Unfortunately, all this security does have a slight trade-off. The LEAP setup means that you won’t be able to log in to your email through a typical Web browser; you have to access it through the software on your computer. Just like the good old days of about a decade ago, you’ll have to download all of your messages onto your computer to read them. The
unencrypted versions will also be backed up on the cloud. But what you lose in convenience, you gain in control: The service provider you use to send your email won’t be able to read your mail.
The director of the project, Elijah Sparrow, says the public beta will be available in February, and he wants to invite journalists to try it out—with a caveat.
“We’re really eager to have journalists see LEAP, but we want to be quite certain that everything is secure before they actually use it [for reporting],” says Sparrow. “We’re trying to do everything and be cautious, which is very laborious and slow. But I think there will be long-term benefits to being uncompromising.”
The stakes are undeniably high—not least for journalists working with sensitive material. “Like free speech, the right to whisper is a necessary precondition for a free society,” reads the LEAP website. “Without it, civil society and political freedom become impossible. As the importance of digital communication for civic participation increases, so does the importance of the ability to digitally whisper.”
Journalism advocacy groups have taken note. Along with its initial grant from the Open Technology Fund, LEAP is also benefiting from a two-month fundraising campaign currently underway at the Freedom of the Press Foundation. The foundation is making a push for several different encryption tools and projects for journalists, including messaging services RedPhone and TextSecure, the “incognito operating system” Tails, Tor, and its own anonymous submission software, SecureDrop.
When asked why the group chose LEAP to be one of the recipients of its outreach efforts, FPF Director Trevor Timm replied that there are many worthy projects out there, but that a couple factors sent LEAP to the top of the list. One was that the developers on the team are all experienced and well-respected in the field; many of them come from the venerable and bold RiseUp project. LEAP’s scope and rapid timeline recommended it to them, too.
“Their next-generation email service is also very close to being ready, ready for public testing possibly within weeks,” Timm wrote in an email. “This was also important to us. We wanted donors to give to projects that can be used right away, or in the near future, rather than years down the road.”
Adding on to the email encryption, and a secure Internet proxy, LEAP also plans to release secure chat, mobile messaging, and file encryption software. Another important goal, says Sparrow, is to make LEAP compatible with legacy email providers, so that whole newsrooms could switch over to encrypted email.

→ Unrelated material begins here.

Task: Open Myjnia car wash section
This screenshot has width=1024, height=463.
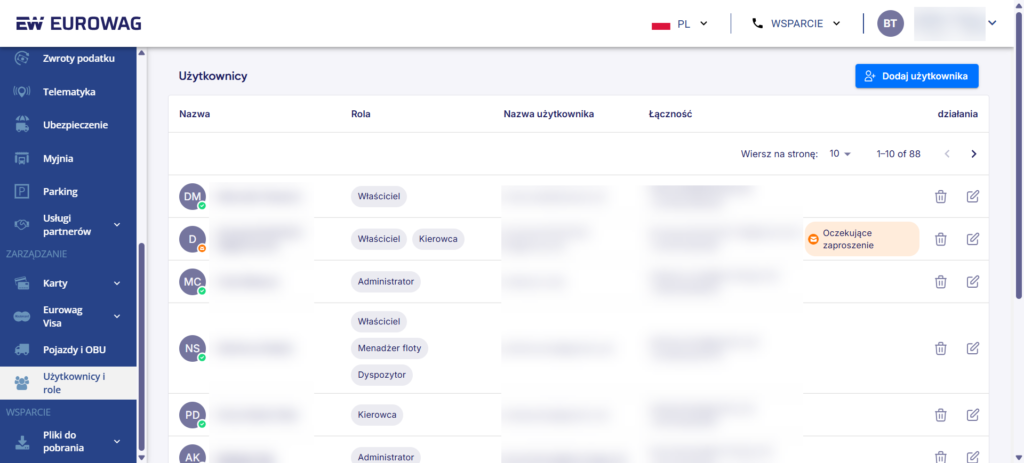Action: click(x=57, y=158)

“They could use their existing email addresses, but it would be a way to enforce organizational security,” he explains. Using one email system for day-to-day work and another one for sensitive material isn’t really a good plan. For one thing, you never really know when a conversation is going to suddenly require extra layers of security; for another, switching over can raise a red flag.
“Particularly in more repressive contexts, if you use ‘security’ when you need it, we know from a bunch of evidence that it makes you stand out, and it makes those particular messages stand out,” says Sparrow. “Our goal with everything we do is to figure out some way to trick and cajole and entice people into using a more secure system all the time.”